I'm not even sure how I should be reacting. I'm spending the night at my grandparents' house, so that doesn't seem so weird, but tomorrow things are going to start to get crazy. Where did my summer go? [Yes, I spent a significant part of it in Europe, but still.] How didn't I get to spend time with all of my friends? Why, oh why, does Tempe, AZ have to be so far away from home?
Yeah, yeah, it was my choice to go to school in Arizona, but I wasn't counting on missing my friends this badly (when I'm not even there yet). I miss my brother, I miss the most important guy in my life, I miss my band family, I miss my biological family. It's a little insane already, and I have yet to do anything like move in.

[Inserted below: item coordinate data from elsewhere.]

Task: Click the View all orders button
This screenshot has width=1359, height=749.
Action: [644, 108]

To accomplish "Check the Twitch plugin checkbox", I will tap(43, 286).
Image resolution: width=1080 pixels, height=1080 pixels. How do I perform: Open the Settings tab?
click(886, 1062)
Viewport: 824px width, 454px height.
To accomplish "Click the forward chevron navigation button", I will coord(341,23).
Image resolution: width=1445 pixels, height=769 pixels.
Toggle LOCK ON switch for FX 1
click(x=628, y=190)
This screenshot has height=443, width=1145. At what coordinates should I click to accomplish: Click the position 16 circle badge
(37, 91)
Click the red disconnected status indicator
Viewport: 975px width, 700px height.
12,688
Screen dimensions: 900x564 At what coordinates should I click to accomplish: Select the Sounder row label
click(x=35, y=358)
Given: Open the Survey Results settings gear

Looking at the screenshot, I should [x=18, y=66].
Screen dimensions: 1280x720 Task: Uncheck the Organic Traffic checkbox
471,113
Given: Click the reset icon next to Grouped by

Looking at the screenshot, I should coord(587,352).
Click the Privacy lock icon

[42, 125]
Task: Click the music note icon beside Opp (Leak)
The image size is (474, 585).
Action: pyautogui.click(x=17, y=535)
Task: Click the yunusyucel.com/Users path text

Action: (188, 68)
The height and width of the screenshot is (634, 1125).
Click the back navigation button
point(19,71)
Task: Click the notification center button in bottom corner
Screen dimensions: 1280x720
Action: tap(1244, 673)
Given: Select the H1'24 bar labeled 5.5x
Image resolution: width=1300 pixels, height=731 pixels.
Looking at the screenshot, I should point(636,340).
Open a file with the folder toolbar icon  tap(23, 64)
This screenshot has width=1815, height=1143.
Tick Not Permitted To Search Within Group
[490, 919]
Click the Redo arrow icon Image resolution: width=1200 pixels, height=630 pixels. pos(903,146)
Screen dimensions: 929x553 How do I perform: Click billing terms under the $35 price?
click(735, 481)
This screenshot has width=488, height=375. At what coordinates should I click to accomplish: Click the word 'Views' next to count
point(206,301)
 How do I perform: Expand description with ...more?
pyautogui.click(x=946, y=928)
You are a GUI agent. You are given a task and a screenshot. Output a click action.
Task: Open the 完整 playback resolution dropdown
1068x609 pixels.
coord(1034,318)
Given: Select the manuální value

In addition, while I'm excited about seeing my handful of new friends, I'm a little nervous about meeting a bunch of new people. While I'd be perfectly content to crawl under my academic rock until the middle of May, I have a sinking feeling that my new friends will be dragging me out to socialize.
Should I stick out my neck, or retreat into my dorm and hide? Thoughts?
Love you all,
Megan
Relationships are terrifying, beautiful, precious, and dangerous things. I think too rarely do we realize the value of them until something separates us, or diminish the importance of new friendships until we discover them, at which point we begin to wonder what our lives were like before that person came along. Better to hurt and to heal than to be numb.